The movement to launder less.
I seem long to have been part of a no wash movement of which I was not even aware.
It aligns with my environmental leanings, my financial budgetary leanings, my temporal budgetary leanings - addresses multiple facets of my current life that could use better balance.
But well before I could think for myself and develop any leanings on anything significant, redonning clothes in succession was how I grew up and what I did from my earliest childhood, before I learned shame from peer pressure and heard whisperings at school noticing my sartorial patterns (afterward, I just learned to hide repeat clothing uses by rotating intervening outfits). I rather suspect many from developing countries, even developed countries where fuel and power are less subsidized, have similar lifestyle habits. It just makes sense.
Today, my tool of choice that facilitates this practice is the garment steamer - steam out wrinkles with the added bonus of killing germs, in the process assuaging my lingering COVID germophobia. It just feels like a nice steam makes worn clothes a little more sanitary for hanging up inside the house after sitting on public surfaces, and ready for another outing. Apparently this is not an original thought - Koreans widely use stylers for this, it seems.
One day, my old clothes will all wear out and my entire new wardrobe will be of natural fabrics. For the time being, I re-wear until it seems time to wash.

- [THE DATA]
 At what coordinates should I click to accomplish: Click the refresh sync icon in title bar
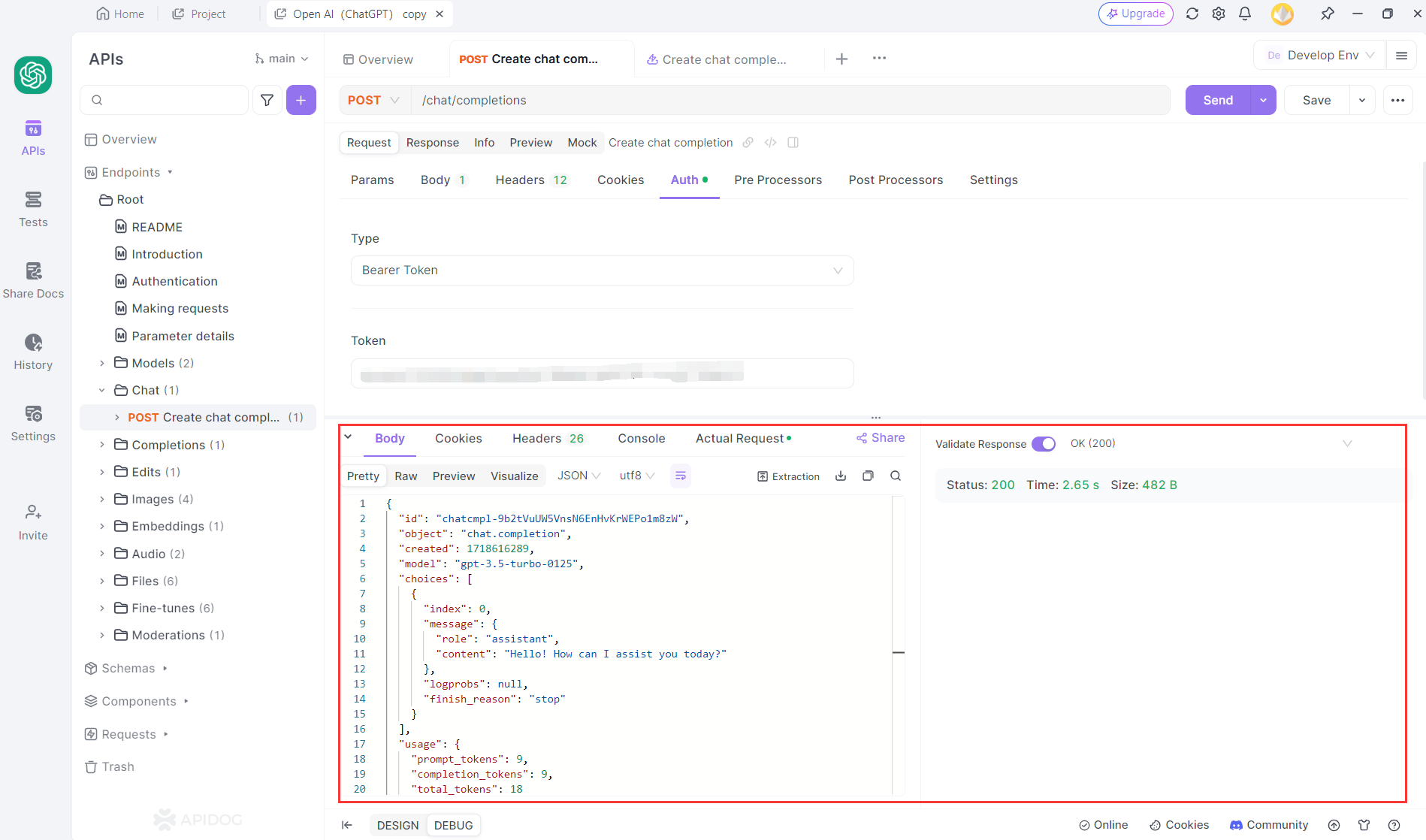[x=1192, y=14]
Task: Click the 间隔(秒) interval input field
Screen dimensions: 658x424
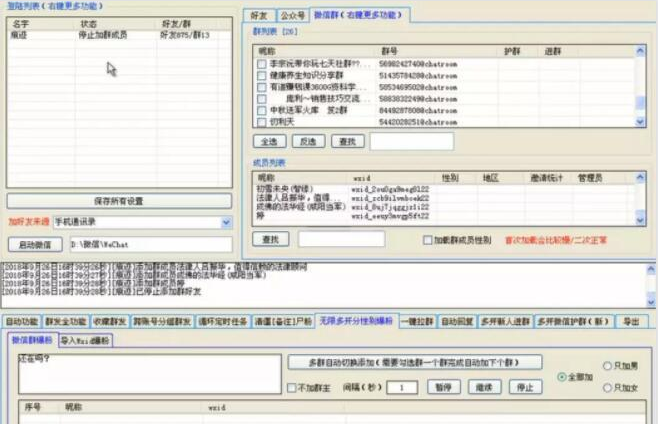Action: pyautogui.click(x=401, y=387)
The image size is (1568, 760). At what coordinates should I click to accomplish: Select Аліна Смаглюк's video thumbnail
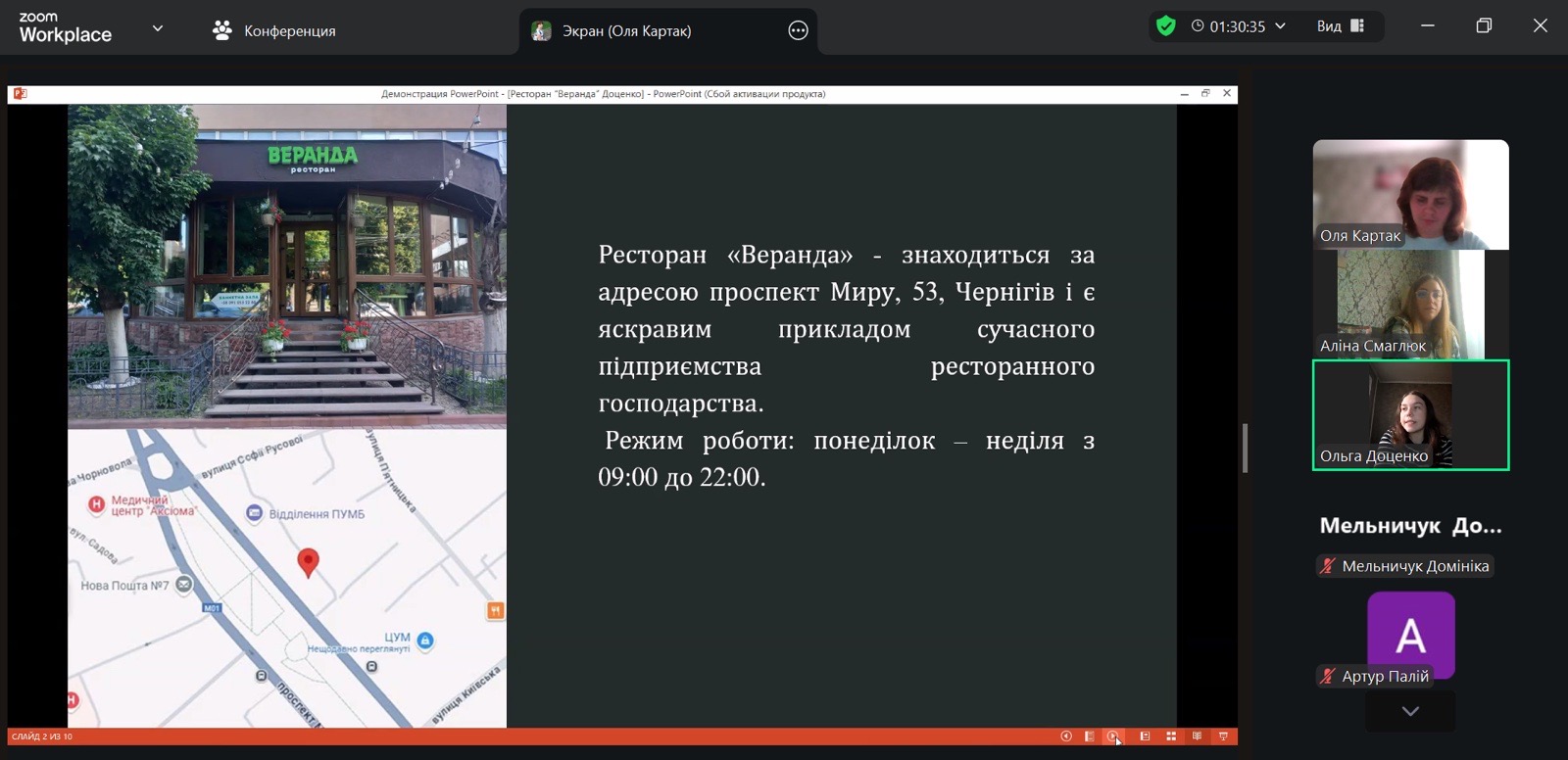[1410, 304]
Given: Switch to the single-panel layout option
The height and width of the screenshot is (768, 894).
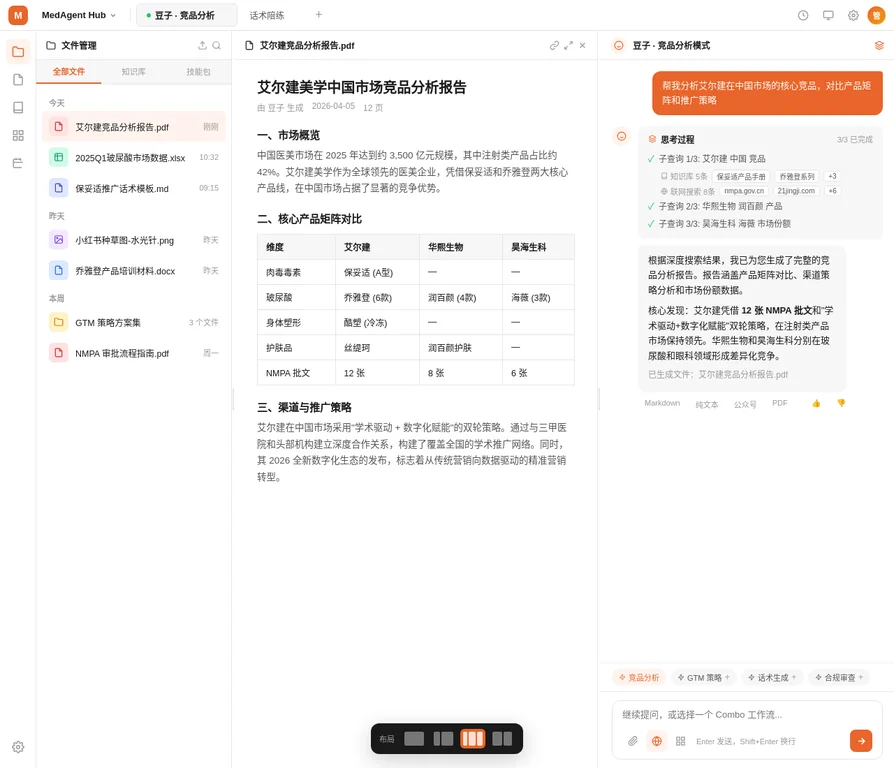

- [EXERCISE DESCRIPTION] Continue the essay about laundering less from its final sentence.

- [ANSWER BOX]
Nice to have my choices and habits affirmed by journalistic investigative data and to be ahead of the curve on trends and movements, even if only privately (well, other than publicly here on this blog - but no one reads this other than me, and I do only to edit or occasionally revisit what was going on in my life, so this might as well be private).
Speaking of journalism, I read quite a few items that speak to the themes of this blog - most often environmental issues or time management, both of which tie into my yearning for the ever elusive balance as I make my way through this earthly life. I email them to myself meaning to use them as prompts or support for new content, which has led to a stockpile of material. With this post, I hope to begin more regularly to work through those saved articles and fill the gaps in posting to this blog - pull those articles out from the closet for use in public, so to speak (see how I tied into the no-wash article there? wink, wink); the plan is to create posts that thematically feature all of that material that shapes and inspires or reflects my thinking, teeing them up in advance for publication on days when otherwise there would be no post at all. They'll be tagged with "interesting reads," and likely be jam packed with links to articles (so I can chip away at my email inbox and delete while I add to the number of posts - win-win!). And if my actual present day life inspires or warrants an original new post, then the tee'd up posts can just be superseded and rolled over for another day.